Дневник большое подспорье... - Чуковская Лидия Корнеевна 25 стр.


20 февраля 70, Переделкино. Фина помогает мне – умно, неумело, любовно, с сердечным благородством и большой добротой. Я обращаюсь по-свински: не учу, а только эксплуатирую. А ее бы учить!

В "Новом Мире" трагикомическая пауза. Редколлегия уже разогнана: Лакшин и Кондратович работают уже в других местах. Новая редколлегия не пришла: Косолапов вдруг взволновался, что ему дают изобличенного вора Большова и подонка из подонков Овчаренко. И не идет сменять Твардовского, хотя отставка Твардовского уже принята Секретариатом, а Брежнев не заступился. Твардовский и весь аппарат целыми днями сидят в журнале, ожидая смены. Авторы ходят туда – сначала ходили выражать сочувствие, теперь уже стало немного смешно и выпивают в буфете. Твардовский часами сидит один, ожидая Косолапова.

24 февраля 70, суббота. С "Новым Миром" кончено. Твардовский, некогда назначенный секретариатом ЦК, требовал решения не только секретариата Союза Писателей, но и ЦК. И до тех пор не уходил, а ежедневно – уже отставленный – являлся на работу. Теперь состоялось уже и решение секретариата ЦК – и в пятницу он в последний раз был в редакции и там состоялась "отвальная".

Сколько людей остались без хлеба (внутренние рецензии) и без единственной возможности напечататься. И вся интеллигентная интеллигенция – без журнала.

5 марта 70, Переделкино. И после отвальной Александр Трифонович все продолжал и продолжал ходить в "Новый Мир" и ждать смены.

Наконец, в понедельник они пришли.

А. Т. согласился принять только верховного, сказав про остальных, что он не намерен расширять круг своих знакомств. И сдал ему дела.

7 марта 70. Прекрасно работает Фина. Переписывает сейчас дедовы письма. Кому еще я могла бы это доверить? Беда только в том, что она более всего хочет для меня и менее всего для учения. Я понимаю, что у меня она может научиться большему, чем в Университете – но ведь необходимо "кончить", "иметь диплом".

1 апреля 70, среда. День рождения деда без деда.

Прошел Съезд.

И опять загадка – Твардовский. Почему-то и он на Съезде. Ну, пакостное письмо он тогда написал, чтобы спасти свой "Современник". А это – для чего?
☆ ☆ ☆
Ответьте на вопросы по дневниковому отрывку о «Новом Мире».
(а) Кого, согласно записи от 20 февраля, дают Косолапову в новую редколлегию?
(б) В какой день недели, по записи от 24 февраля, Твардовский в последний раз был в редакции?
(в) Что, согласно записи от 7 марта, сейчас переписывает Фина?

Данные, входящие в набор
☆ ☆ ☆
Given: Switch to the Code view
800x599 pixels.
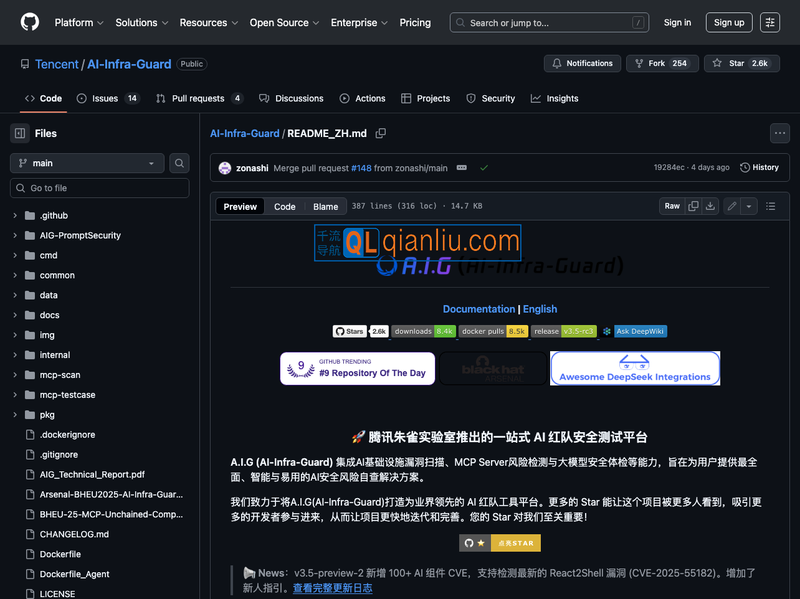Looking at the screenshot, I should 285,207.
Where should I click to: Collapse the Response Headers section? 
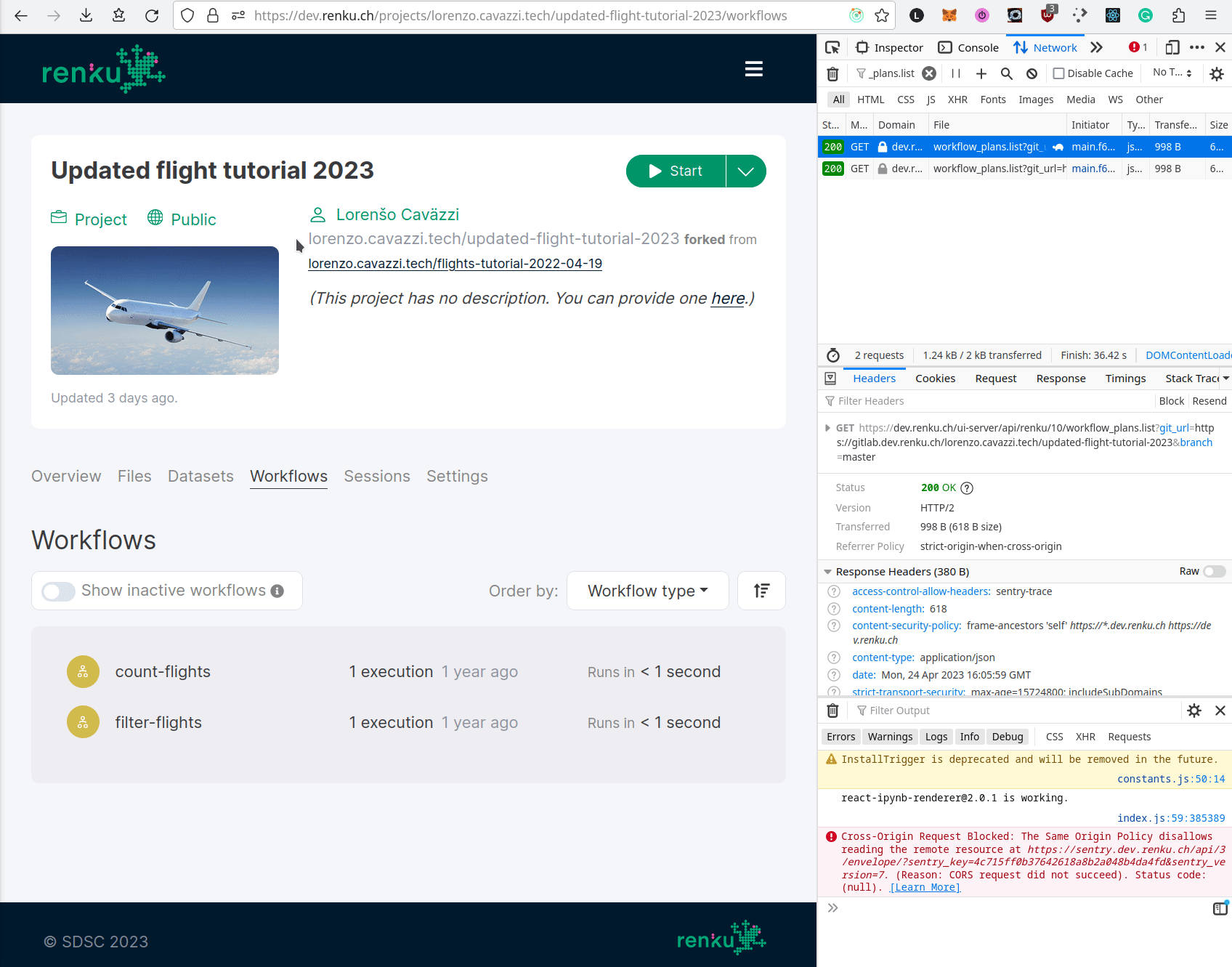click(828, 572)
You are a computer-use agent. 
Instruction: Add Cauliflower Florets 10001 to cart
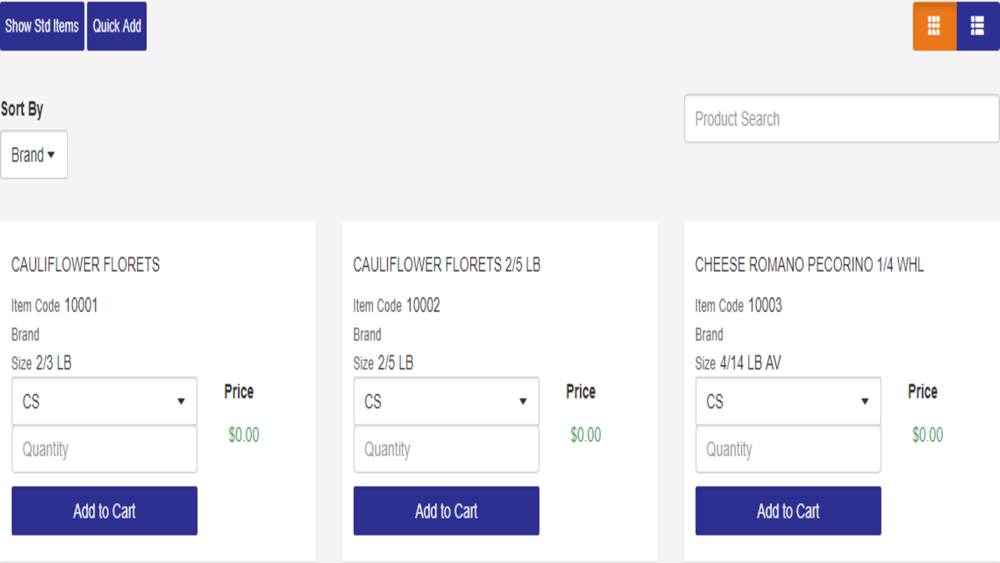pyautogui.click(x=105, y=511)
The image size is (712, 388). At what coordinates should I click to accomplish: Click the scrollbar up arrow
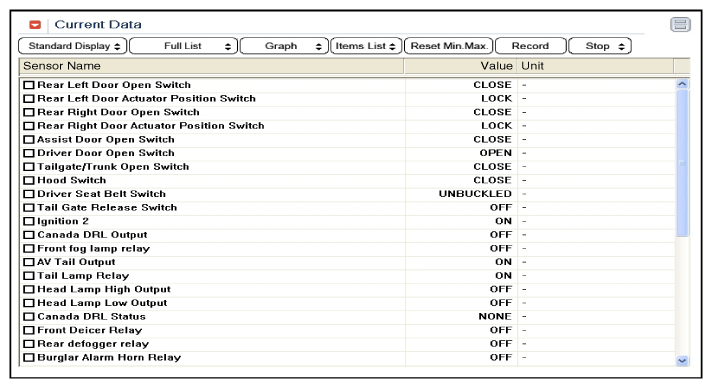[682, 84]
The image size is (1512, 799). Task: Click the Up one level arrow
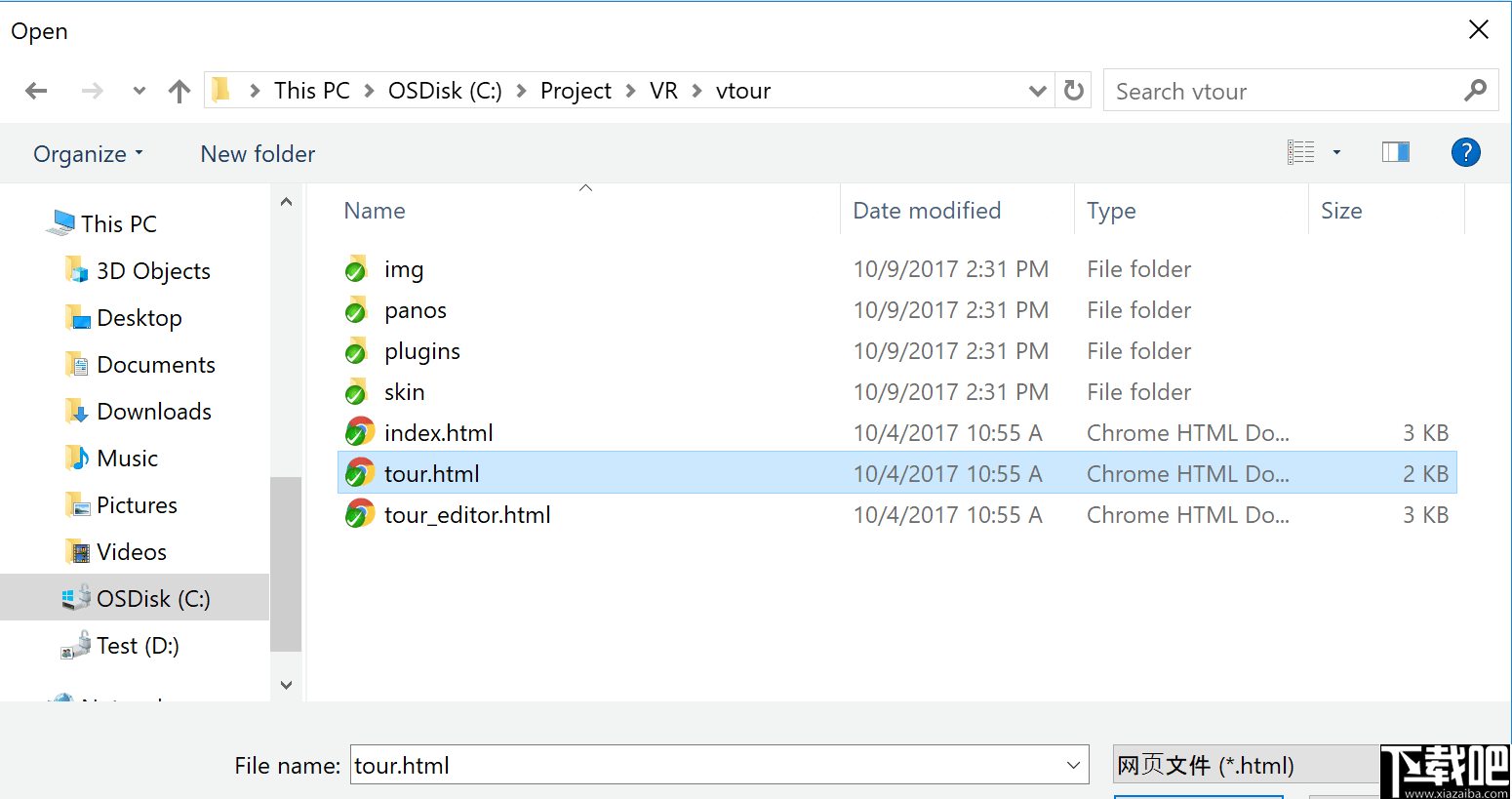179,92
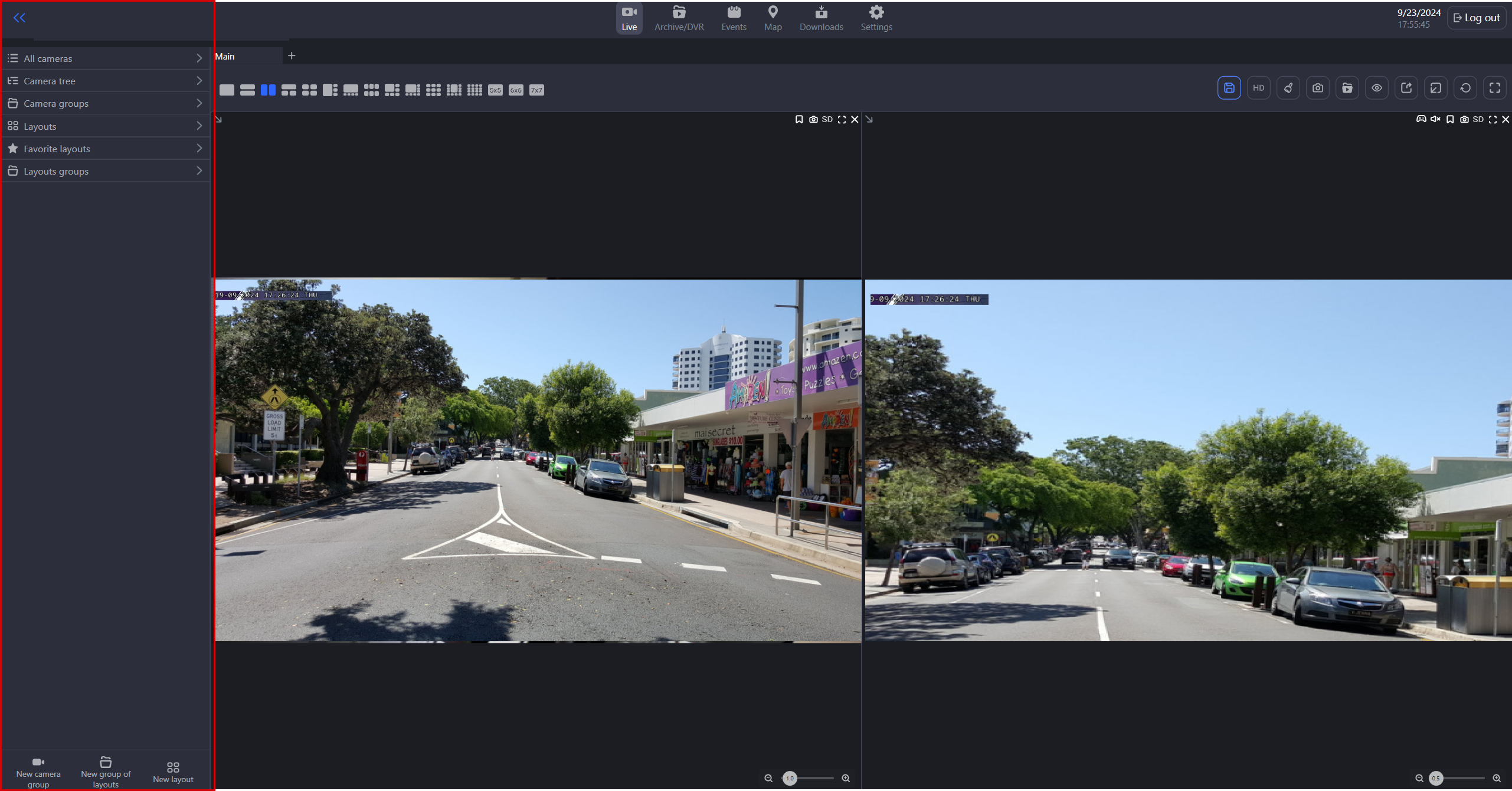This screenshot has height=791, width=1512.
Task: Select the 7x7 grid layout icon
Action: (x=536, y=90)
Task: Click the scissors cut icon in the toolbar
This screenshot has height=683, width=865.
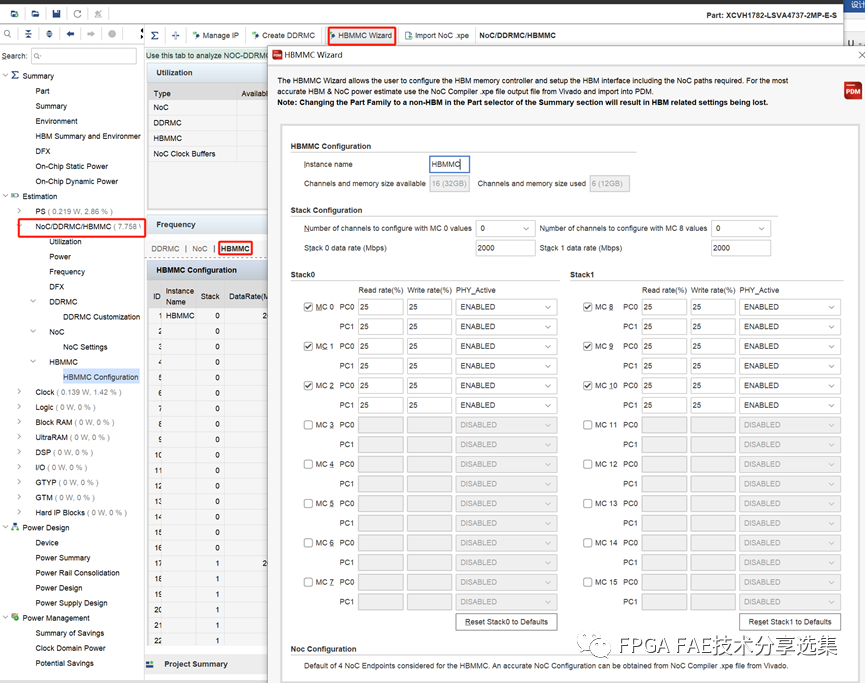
☆ ☆ ☆
> Ответ ниже
(а) Большова и Овчаренко.
(б) В пятницу.
(в) Дедовы письма.